Sepupu Ndaru ini sempet stres karena ga tau musti ngapain dengan skripsinya. Dia mulai nulis skripsi ini bulan Februari 2008. Ide yang dia sodorin tergolong seger dan langka buat program studinya. Tapi, dalam perjalanan, dosen pembimbing dia membelot. Kasih feedback koreksian lama, sekali datang isinya cuman komentar soal penulisan teknis tapi ga kasi komen sdikitpun soal isi skripsinya. Tiap kali sepupu Ndaru tanya selalu semuanya soal ‘terserah kamu, kamu kan mahasiswanya.’ Akhirnya, sepupu Ndaru ini keliling ke orang-orang yang bisa diajak diskusi.

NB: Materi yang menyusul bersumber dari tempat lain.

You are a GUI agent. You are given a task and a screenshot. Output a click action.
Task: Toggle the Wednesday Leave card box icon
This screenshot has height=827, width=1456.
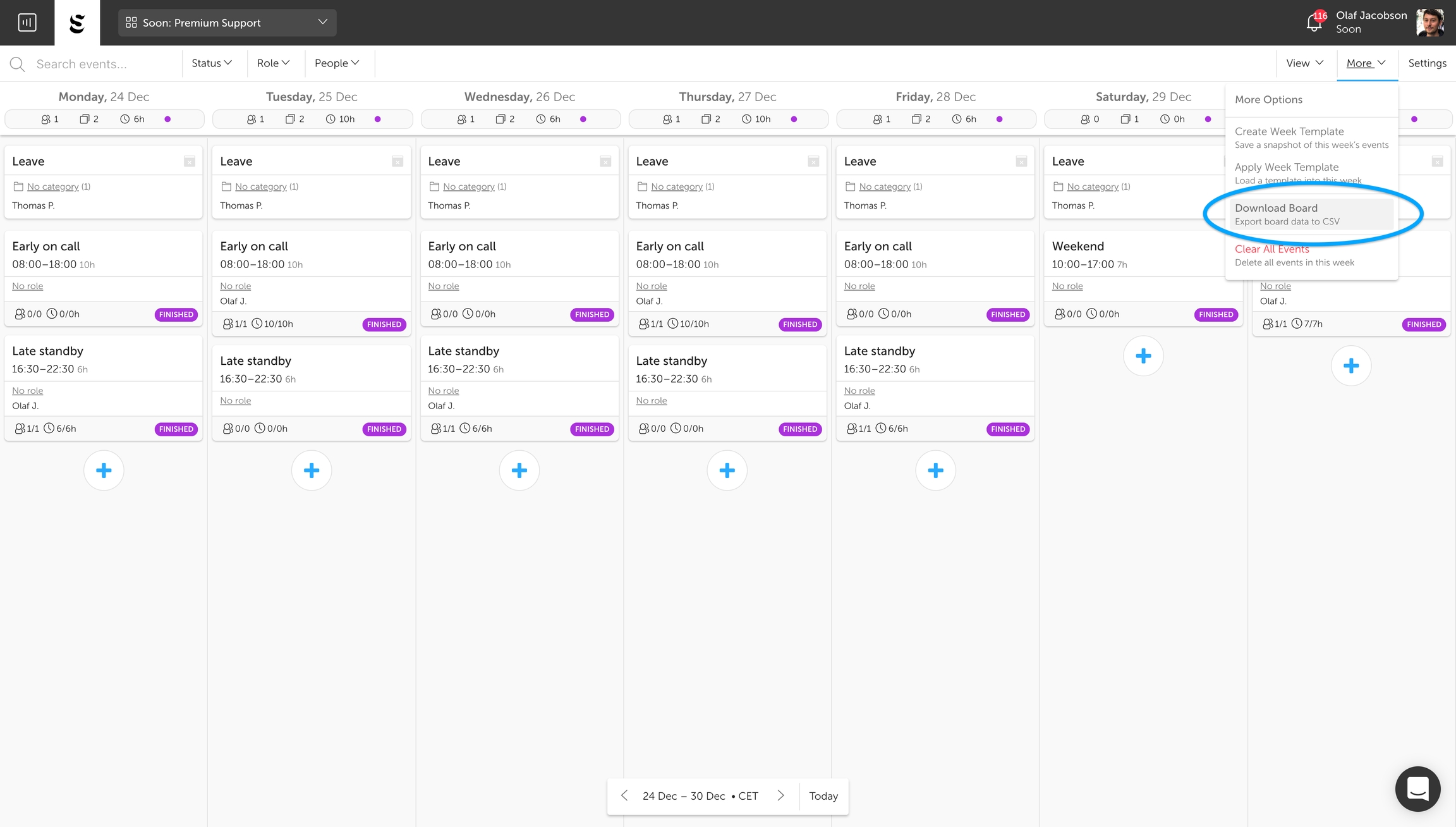[x=605, y=161]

Dia pun ngubah konsep kesana-kemari, datang ke dosen pembimbing cuman sebagai formalitas buat memuluskan acc.

Sampai akhirnya, sepupu Ndaru ini capek dan memutuskan buat manteb maju dengan konsep yang seadanya. Dia pun mulai meneror dosen pembimbingnya buat ngasih koreksian cepet dan minta maju ujian secepatnya juga. Tentu aja itu ga gampang. Kalo ga dikibulin, dicuekin, yaa sepupu Ndaru ini diomelin kek anak kecil yang ngrusuhi emaknya yang lagi kerja. Dia bahkan sampai curhat ke ketua program studinya tapi toh si bapak ga bisa membantu dia, ato bahkan meneliti sebenernya sampai sejauh mana kredibilitas si dosen sebagai dosen pembimbing skripsi.
Mungkin, saking malesnya diteror ma mahasiswi ingusan, si dosen pembimbing akhirnya mengabulkan keinginan sepupu Ndaru buat maju ujian pendadaran. Dan, malangnya, di ujian itu konsep penelitian yang udah di-acc sama dosen pembimbing disalahin ma dosen-dosen penguji yang datang dari program studi yang sama. Sepupu Ndaru ini malah kek bola yang dimainin dosen-dosen. Sekarang, dia musti mengubah keseluruhan skripsi dalam jangka waktu yang pendek.

Tapi toh meski kecewa dengan posisi sebagai korban dari sebuah sistem, sepupu Ndaru ini menerima dengan legowo. Dia kecewa sih karena sebagai mahasiswa yang (seenggaknya) serius ngejalanin kuliahnya dia ga dapet fasilitas memadai untuk mengeksplorasi idenya di perjalanan akhir studinya. Dan, dia kecewa kekmana dia kelihatan sebagai orang bego yang diprotes sana-sini cuman karena dia harus nurut pada oknum-oknum tertentu. Terlepas dari kekecewaan itu sepupu Ndaru ini bilang kalo Tuhan engga tidur. Nyatanya, dia diluluskan. Nyatanya, ada orang yang dikirim Tuhan buat memberi dia kesempatan revisi. “Ya kalo lulusnya dengan pujian malah aneh Ru, udah dari awal skripsi gue ga beres.” Toh, dengan skripsi yang amburadul dia lulus. Lulus, paling engga jadi hak atas apa yang udah dia kerjakan dan usahakan selama ini.

Sekarang, perkaranya bukan masalah nilai A, B, atau bahkan C. Sepupu Ndaru ini bersyukur atas proses skripsi yang melelahkan dan membuatnya bete ini karena dia bisa belajar banyak hal. Dan, dia engga mau menukar semuanya dengan apapun, sekalipun dengan nilai A atau dosen pembimbing yang lebih baek dan bener-bener berkompeten di bidangnya.

Kita memang idup dalam lingkup sosial yang punya sistem. Dimana-mana kita harus ngikutin sistem yang dimiliki oleh mereka yang menciptakan sistem. Iya si, kadang emang ga enak dan serba salah saat harus berhadapan dengan sistem. Tapi toh, kadang sistem itu juga yang ngebuat kita jadi lebih memijak bumi, bahwa semuanya ga bisa dikerjakan dengan idealisme kita, bahwa ada alur yang harus kita ikutin tanpa harus meninggalkan kekuatan kita sebagai sebuah pribadi yang utuh.